Energies, Vol. 18, Pages 5821: Forecast-Driven Climate Control for Smart Greenhouses: Energy Optimization Using LSTM Model
Energies doi: 10.3390/en18215821
Authors:
Abdulaziz Aborujilah
Mohammed Al-Sarem
Marwan Alabed Abu-Zanona
Greenhouses play a vital role in modern agriculture by providing controlled environments for year-round crop production. However, climate regulation within these structures accounts for a significant portion of their energy consumption, often exceeding 50% of operational costs. Current greenhouse systems predominantly rely on reactive control strategies, leading to energy inefficiency and unstable internal conditions.

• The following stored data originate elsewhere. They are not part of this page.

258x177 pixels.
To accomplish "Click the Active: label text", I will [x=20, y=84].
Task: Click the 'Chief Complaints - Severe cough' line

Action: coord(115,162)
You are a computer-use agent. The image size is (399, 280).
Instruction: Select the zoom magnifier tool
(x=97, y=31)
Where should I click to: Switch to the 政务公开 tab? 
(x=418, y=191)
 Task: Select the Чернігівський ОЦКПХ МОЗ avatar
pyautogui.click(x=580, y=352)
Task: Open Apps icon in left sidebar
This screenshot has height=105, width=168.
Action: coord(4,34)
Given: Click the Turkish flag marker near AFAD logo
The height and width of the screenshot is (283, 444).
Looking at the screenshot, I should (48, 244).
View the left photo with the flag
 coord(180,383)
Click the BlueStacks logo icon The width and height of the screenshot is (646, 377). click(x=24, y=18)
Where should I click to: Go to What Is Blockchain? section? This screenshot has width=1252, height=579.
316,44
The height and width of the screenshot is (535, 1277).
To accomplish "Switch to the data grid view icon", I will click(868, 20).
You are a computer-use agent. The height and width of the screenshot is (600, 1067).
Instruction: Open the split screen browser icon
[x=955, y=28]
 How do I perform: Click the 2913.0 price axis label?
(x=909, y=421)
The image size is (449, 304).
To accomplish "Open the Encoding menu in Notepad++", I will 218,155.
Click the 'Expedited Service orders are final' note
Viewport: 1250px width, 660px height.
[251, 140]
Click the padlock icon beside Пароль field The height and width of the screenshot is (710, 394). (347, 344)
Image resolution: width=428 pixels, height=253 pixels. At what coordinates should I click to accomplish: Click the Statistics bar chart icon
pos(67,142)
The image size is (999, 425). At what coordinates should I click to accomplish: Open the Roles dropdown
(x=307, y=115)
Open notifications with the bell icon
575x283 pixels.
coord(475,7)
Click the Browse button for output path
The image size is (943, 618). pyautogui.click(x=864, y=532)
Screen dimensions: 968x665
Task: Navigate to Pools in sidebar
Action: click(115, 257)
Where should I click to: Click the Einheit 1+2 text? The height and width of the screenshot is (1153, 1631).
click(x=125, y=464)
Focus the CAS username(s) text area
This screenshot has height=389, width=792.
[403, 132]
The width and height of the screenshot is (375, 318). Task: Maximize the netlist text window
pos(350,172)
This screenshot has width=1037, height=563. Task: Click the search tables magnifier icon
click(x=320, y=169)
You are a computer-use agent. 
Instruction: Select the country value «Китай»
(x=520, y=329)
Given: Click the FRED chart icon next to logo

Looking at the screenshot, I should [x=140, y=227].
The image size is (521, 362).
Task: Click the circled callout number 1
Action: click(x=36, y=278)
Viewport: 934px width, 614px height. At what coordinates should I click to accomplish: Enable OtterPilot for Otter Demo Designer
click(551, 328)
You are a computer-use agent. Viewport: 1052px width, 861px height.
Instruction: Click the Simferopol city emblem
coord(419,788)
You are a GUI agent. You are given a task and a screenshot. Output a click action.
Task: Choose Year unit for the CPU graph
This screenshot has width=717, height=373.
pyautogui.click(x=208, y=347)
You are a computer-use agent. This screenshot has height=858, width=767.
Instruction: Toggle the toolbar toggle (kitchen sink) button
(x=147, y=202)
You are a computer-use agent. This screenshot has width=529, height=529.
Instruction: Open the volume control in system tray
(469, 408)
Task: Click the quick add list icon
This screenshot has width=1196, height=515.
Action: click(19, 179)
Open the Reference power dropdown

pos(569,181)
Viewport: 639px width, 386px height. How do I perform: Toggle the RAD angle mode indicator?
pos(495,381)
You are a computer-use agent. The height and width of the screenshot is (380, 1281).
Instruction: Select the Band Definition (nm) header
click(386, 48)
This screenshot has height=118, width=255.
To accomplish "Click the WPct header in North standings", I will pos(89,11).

Addressing this gap, the present study develops a machine learning-based framework that leverages time series forecasting models—specifically Long Short-Term Memory (LSTM)—that predict key climate parameters and generate optimal actuator control recommendations. The system utilizes multivariate environmental data to forecast temperature, humidity, and CO2 levels and minimize a composite energy proxy through proactive adjustments to heating, ventilation, and lighting systems. Experimental results demonstrate high prediction accuracy (R2 = 0.9835) and significant improvements in energy efficiency. By integrating predictive analytics with real-time sensor feedback, the proposed approach supports intelligent, energy-aware decision-making and advances the development of smart agriculture through proactive greenhouse climate management.